巨大な怪物、名を失うということ


木曜 寒さで目を覚まして時計を見る。7:05。目覚ましが鳴るまであと5分。隣を見ると夫がいない。猫に起こされてごはんあげてるのかと思い、布団かぶって二度寝。目覚ましが鳴る。隣に夫が寝ている。「あれ?さっき起きてなかった?」「起きてないよ」。あんなに現実感あるついさっきのことなのに夢?そんなまさかと思い出す。夫がいないベッドを柔らかい朝日が照らし、カーテンが揺れている。という所で、夢だったと気づく。うちのベッドルームは遮光ロールカーテンだ。美しい光も揺れるカーテンも幻だったけど、夫がいる世界に帰って来れて良かった。
検温37.2℃ 今日は低めだ。テレビで、ケイト・スペード躁うつ病だったが適正な治療を行っていなかったと。アメリカの上流階級では自然療法など代替医療に向かう傾向があるとモーリー・ロバートソンが言う。ジョブズはそうだったなと思い出しつつも、双極性障害がまた殺したのかとぐるぐる。この病気の自殺率は異常に高い。特に自殺が多く危険なのは躁うつ混合の時。うつの思考に行動力が伴うから。きっと日々誰かが殺されている。けれど、顔と名前と物語を持つ相手に、人は”誰か“と同様には見れない。
念のため冷えピタをバッグに入れ、ビョーク聴きながら社へ。

通勤車内でケイト・スペード関連を検索するが野良Wi-Fiに邪魔され不安定なのでツイッターで検索してみる。ある預言者が10日前に警告していたことが現実のこととなったというツイートが死ぬほど出てきて死ねと思う。服飾デザイナーの自殺の可能性も書かれてはいたけど、有名スポーツ選手の怪我とか他にもありそうな出来事が死ぬほど羅列されてるのになんで信じるんだよと思う。私は、もし自分の大切な人の自殺を「星が示していた運命」なんて言われたら死ぬほど怒って死ねと思う。自殺の予言が当たったと騒ぐなんてそれとどう違うのか。だから警告に耳を澄ませて気をつけましょう?信者を増やすのは勝手だが人の自殺を宣伝に利用するのは下劣だし愚弄だ。

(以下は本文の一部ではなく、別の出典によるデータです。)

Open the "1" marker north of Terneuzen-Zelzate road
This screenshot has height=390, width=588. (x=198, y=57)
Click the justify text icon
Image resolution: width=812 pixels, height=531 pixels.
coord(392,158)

ケイト・スペード関連テキストをいくつか読む。現在は買収や売却によって一切の株式を有しておらず、ブランド自体にも一切関わっていなかったことを知る。彼女は《ケイト・スペード》というアイコンと化していた。ファッション業界でデザイナー自身がアイコン化することは多いが、存命にも関わらずブランドに一切関わらずアイコンであり続けている例はそう多くはないのではないか。
彼女にとってブランドイメージを崩さないことが最も重要だったと実姉が語っている。そのために入院治療を拒否していたと。彼女は代替医療を考えてなどいなかった。《ケイト・スペード》というアイコンであり続けるために治療を拒否していたのだ。
自身の名前を冠するも自身の計り知らぬ巨大資本が消費されている様は、どのように見えていたのだろうかと思う。それはまるで自分の名前を名乗る顔のない巨大な怪物のようだったのではないかと。
2016年、彼女は「2つの世界を分ける」ために自分の名前を正式にケイト・バレンタインに改名している。バレンタインは祖父のミドルネームだと言う。これは《ケイト・スペード》というアイコンとしての自分と、実際の自分の世界とを分けるためであろう。彼女は既にケイト・スペードという名前を失っていた。巨大な怪物に、その名を奪われていた。
ケイト・スペード》の”スペード“は、設立時のパートナーであり、現在の夫でもあるアンディ・スペードのファミリーネームだ。彼女は離婚を告げられた時、とうとう”スペード“を突きつけられたのかと思ったのではないか。それはまるで《ケイト・スペード》というかつての自分の名前を持つ、顔のない巨大な怪物に頭から喰われるような思いだったのではないだろうか。

スペードのエース Wikipedia より
少なくとも英語圏の国々においては、スペードのエース〈英: Ace of Spades, スパディル (spadille)[1]としても有名である〉は、ゲームによって多少の差違はあれど、トランプのデッキにおいては伝統的に最高のランクを持つカードとして知られている。一方で、古くからの伝説や伝承においては「死のカード (death card)[2]」として認知されている。

以上は本日の日記からの抜粋です。一部荒々しい言葉や表現がありますが、公開するつもりのない文章として書かれた経緯を尊重し、あえてそのままとしました。ご了承ください。
夫が「別居しているが離婚協議はしていない、抗うつ剤などの服薬もしていた」と、実姉とまた異なった表明をしている報道もありますので、上記はあくまで私の見解です。